Publication: Monitor Volume: 5 Issue: 104

Russia’s new cabinet has yet to be fully named, with the question of exactly who will occupy the key post of finance minister as yet unresolved. Confusion reigned in the top echelons of power after President Boris Yeltsin signed a decree naming Deputy Finance Minister Mikhail Kasyanov as finance minister. On May 26, Mikhail Zadornov, until now Russia’s finance minister, was named first deputy prime minister in charge of macroeconomics. Zadornov, however, said that he believed that the posts of macroeconomics tsar and finance minister should be held by one person, and suggested that he may step down if the posts are indeed separated. If the two posts are separated, it will be easier for Nikolai Aksenenko, the other first deputy prime minister and reportedly a protege of the tycoon Boris Berezovsky, to rule over economic policy, given that neither Zadornov nor Kasyanov are associated with any of the major Moscow political clans and thus have no power bases of their own.

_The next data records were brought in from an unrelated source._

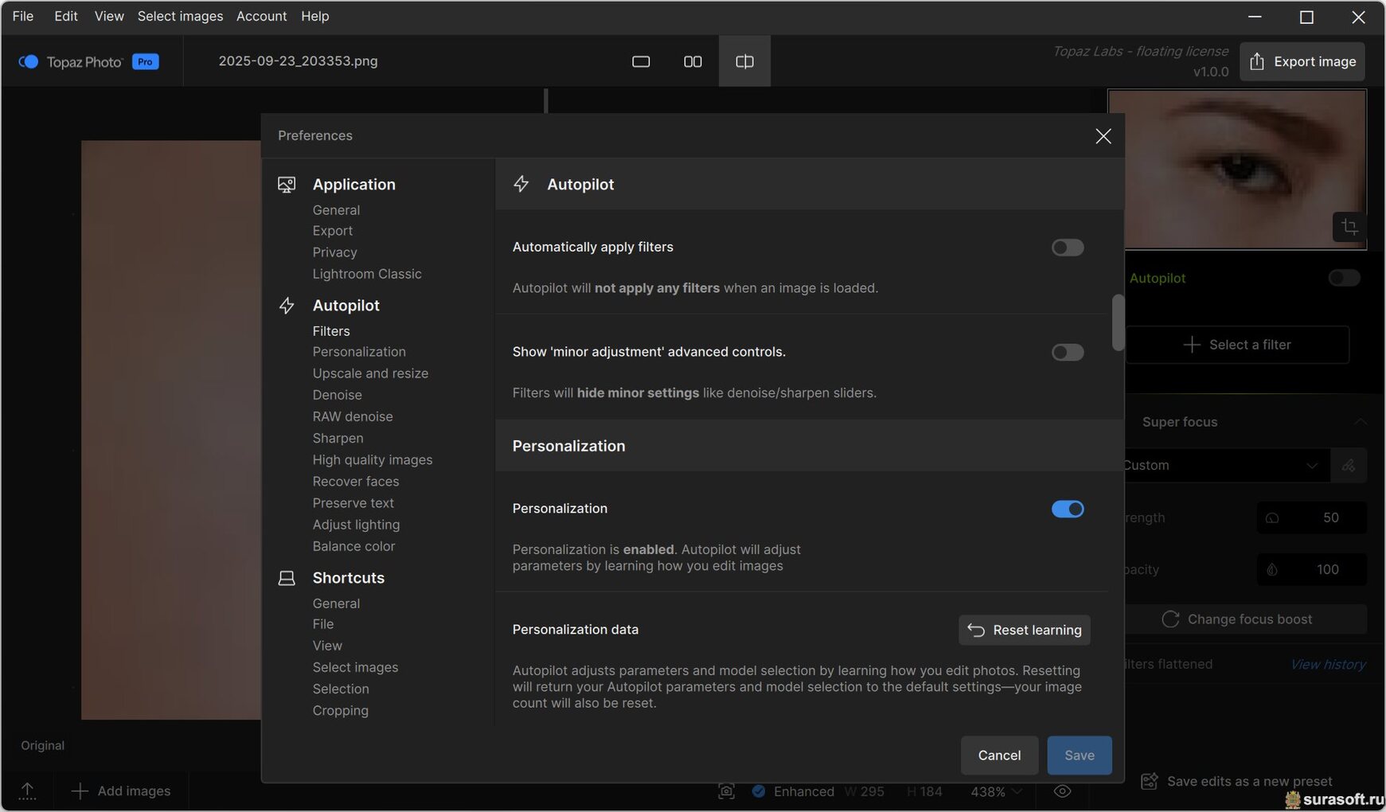
Task: Close the Preferences dialog with X
Action: coord(1103,136)
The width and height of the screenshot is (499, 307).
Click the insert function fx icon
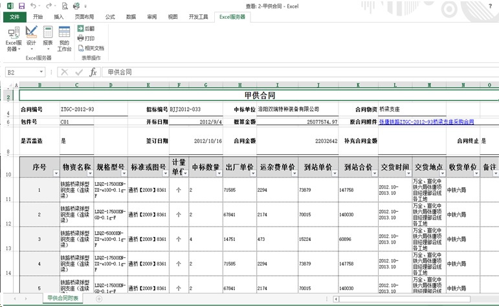pos(93,72)
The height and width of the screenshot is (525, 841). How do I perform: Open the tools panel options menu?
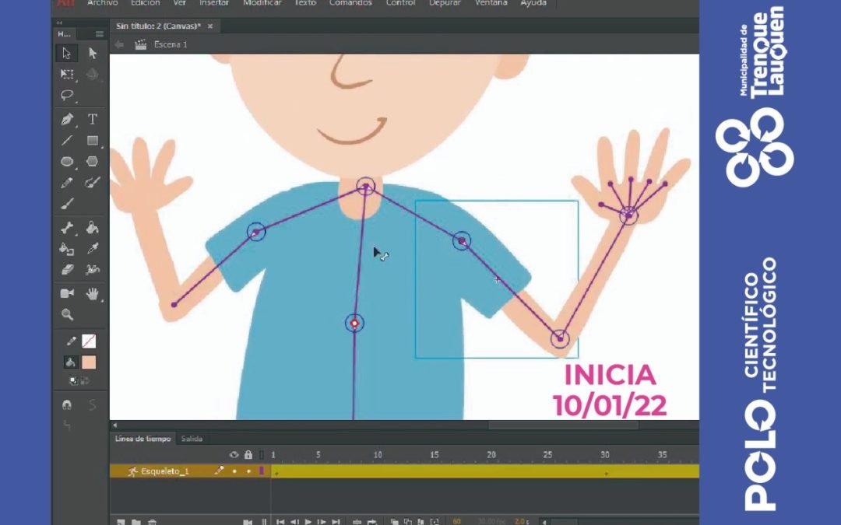point(99,34)
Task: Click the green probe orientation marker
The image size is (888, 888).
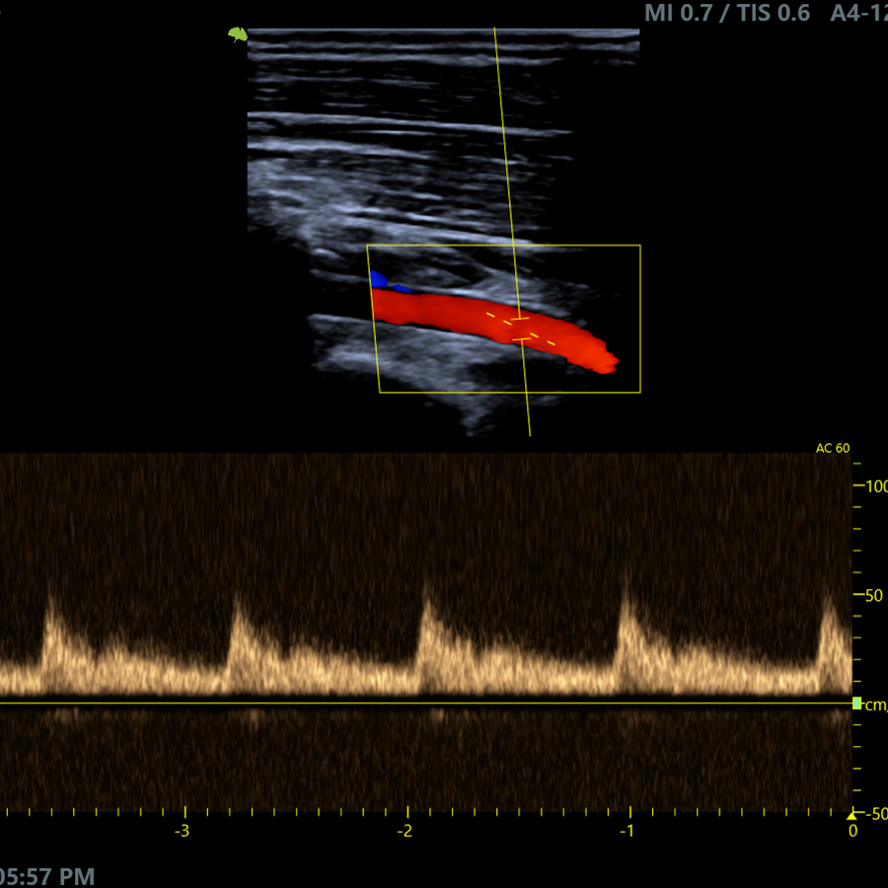Action: point(237,35)
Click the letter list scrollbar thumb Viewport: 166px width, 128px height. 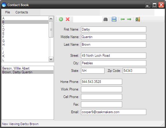pos(51,29)
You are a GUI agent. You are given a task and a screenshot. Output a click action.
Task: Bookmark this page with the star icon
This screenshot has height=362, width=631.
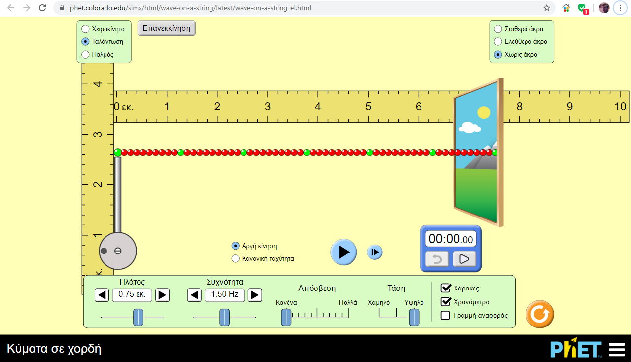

How this conundrum is resolved will be a key indicator of how much room Prime Minister Sergei Stepashin has for independent action. It will also be an indicator of the power of what some in the Russian media are calling the “collective Yeltsin” or the “homemade Politburo”–reportedly made up of Berezovsky, Yeltsin’s daughter and “image maker” Tatyana Dyachenko, former Kremlin administration head and ghostwriter of Yeltsin’s memoirs Valentin Yumashev, current presidential administration chief Aleksandr Voloshin, Sibneft oil head Roman Abramovich and, apparently, Aksenenko.

Among those in opposition stand privatization architect Anatoly Chubais and Most business empire founder Vladimir Gusinsky. The battle of rival clans for influence over the new cabinet has received much press attention locally (see the Monitor, May 27). Politicians are also calling attention to it. Communist leader Gennady Zyuganov said today that the process of forming the cabinet shows that Yeltsin has become a “hostage” of “string-pullers” among the oligarchs. “The competing Berezovsky-Abramovich and Chubais groups and the president’s family advisers Tanya [Tatyana Dyachenko] and Valya [Valentin Yumashev] seem to be at odds over who will take over the best, embezzlement-wise, cabinet seats,” Zyuganov said (Russian agencies, May 28).